You upload a single image of your product. An AI workflow then creates dozens of realistic, influencer-style videos ready for Instagram, TikTok, and Facebook. No cameras. No actors. No shipping. Just a constant stream of scroll-stopping ads, on demand.
This is not a future concept; it’s a system we have built. We used OpenAI’s Sora 2 video generation model, orchestrated with n8n, to create an automated ad campaign for a jewelry client and their product, the “Elder Ring.” Here’s how it works.

A System for Instant Ad Generation
The workflow begins when we upload a product image and name. For our jewelry client, we used a photo of their Elder Ring.

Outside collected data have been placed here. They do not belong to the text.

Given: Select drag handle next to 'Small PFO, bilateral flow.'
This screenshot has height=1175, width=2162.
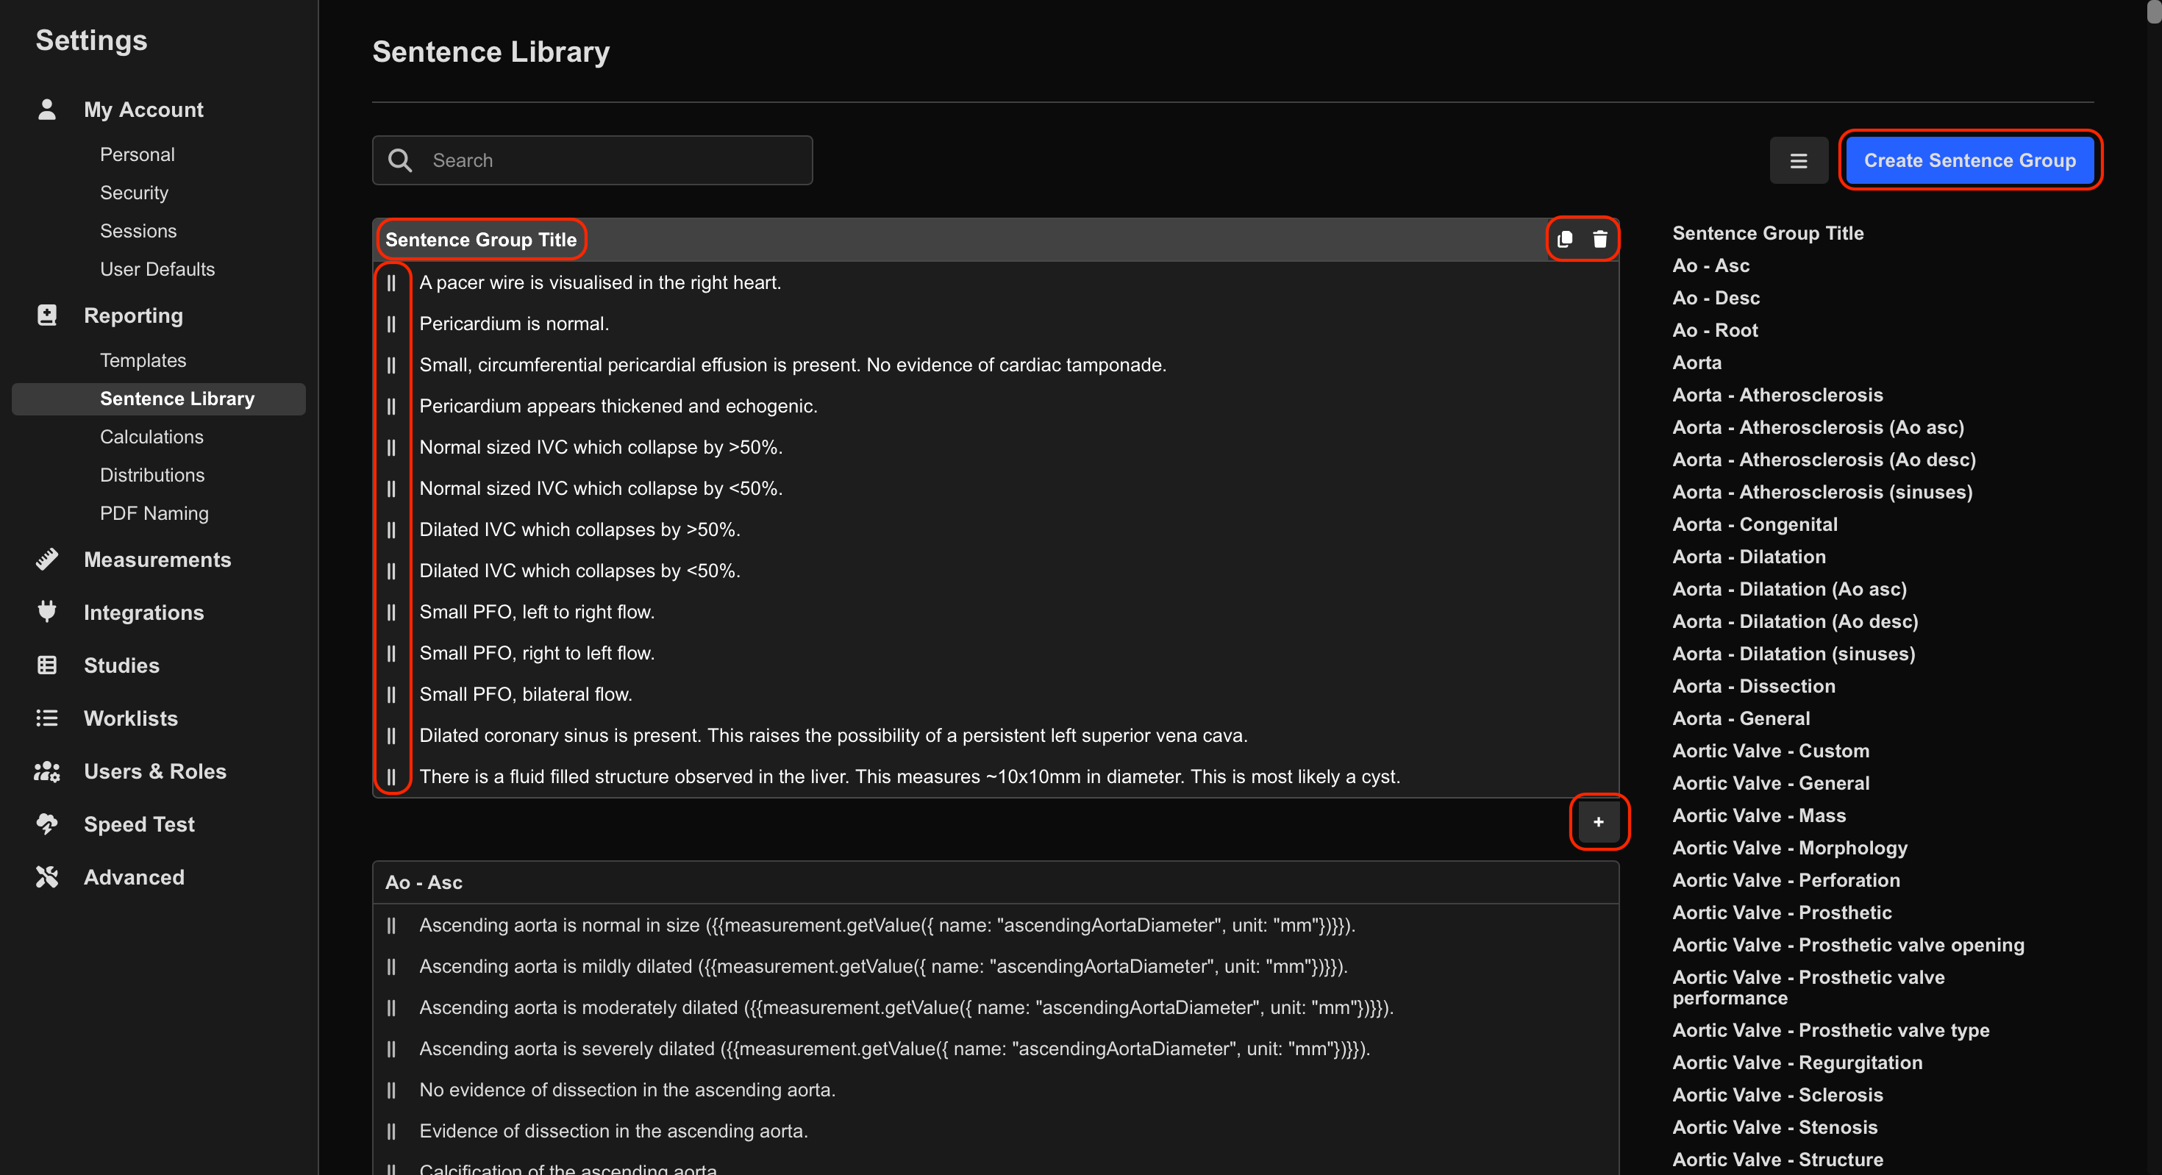Looking at the screenshot, I should 391,695.
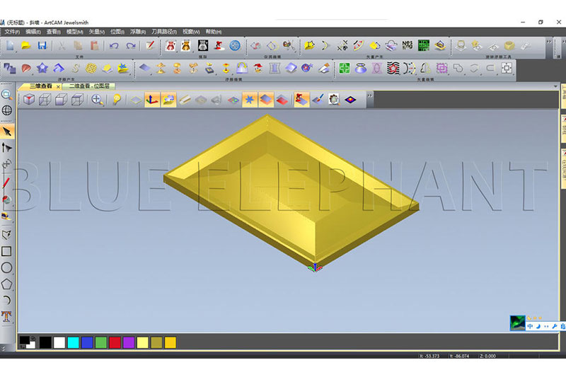Click the Undo arrow in the toolbar

point(114,46)
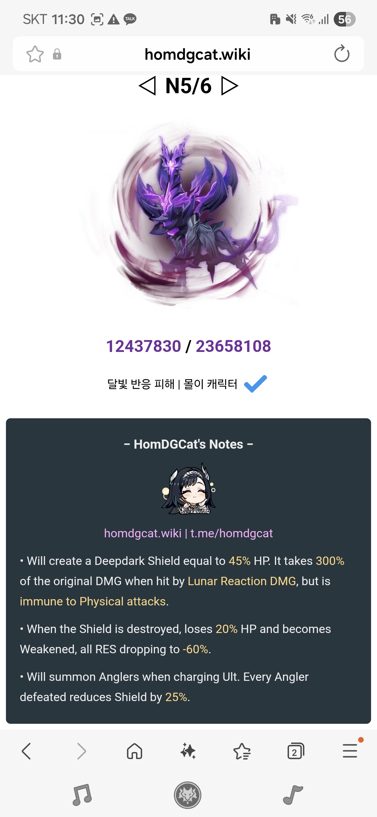Go to previous stage with left triangle
377x817 pixels.
[147, 86]
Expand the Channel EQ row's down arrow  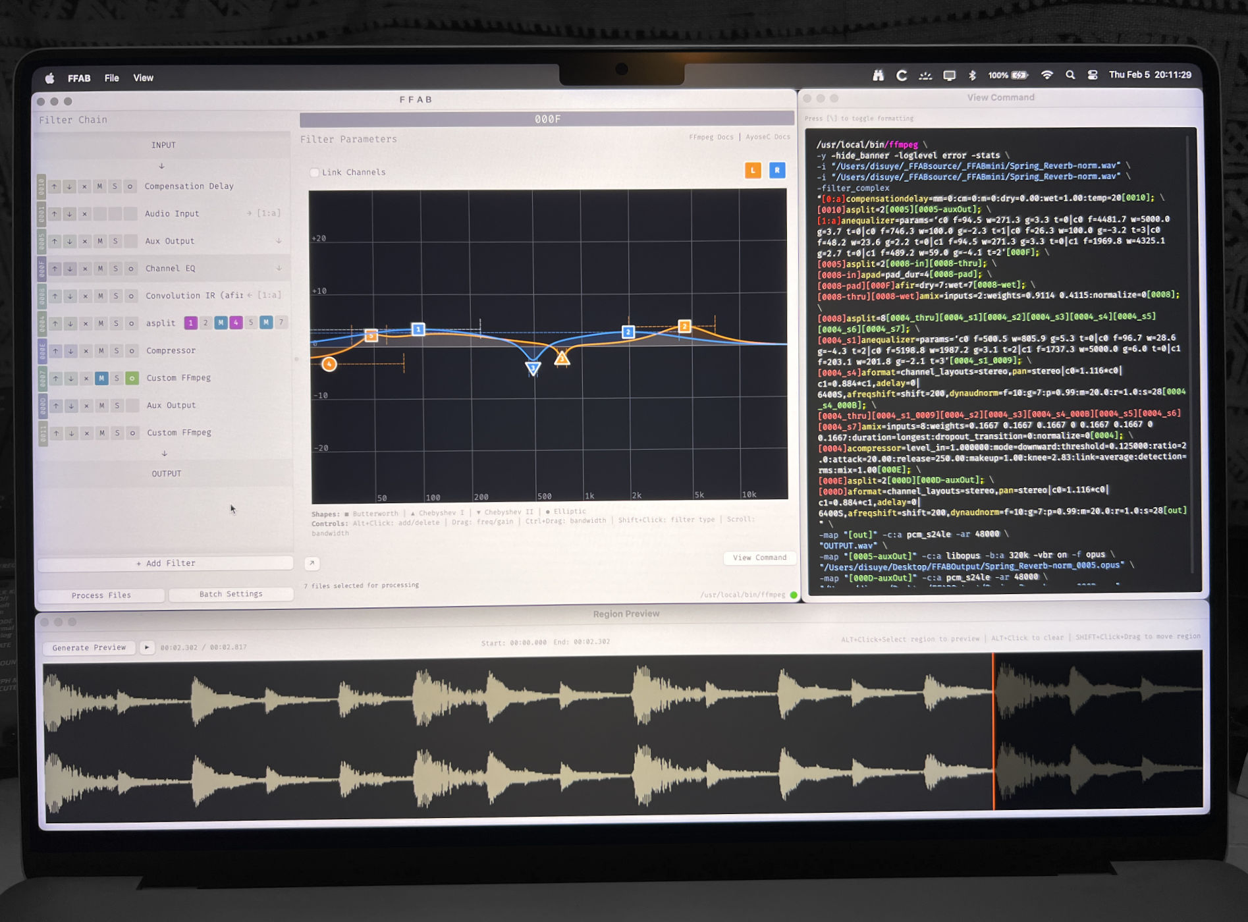pos(279,269)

Once submitted, the workflow kicks off. First, some data cleanup occurs. Then, the system uses the OpenAI Vision API to analyze the image. Its goal is to invent the ideal influencer persona to promote this specific product. For a minimalist wallet, the persona might be a tech-savvy professional. For the Elder Ring, the AI generated something different: a 28-year-old artisan storyteller living in a cozy, urban loft, drawn to symbols of endurance and ancient myths.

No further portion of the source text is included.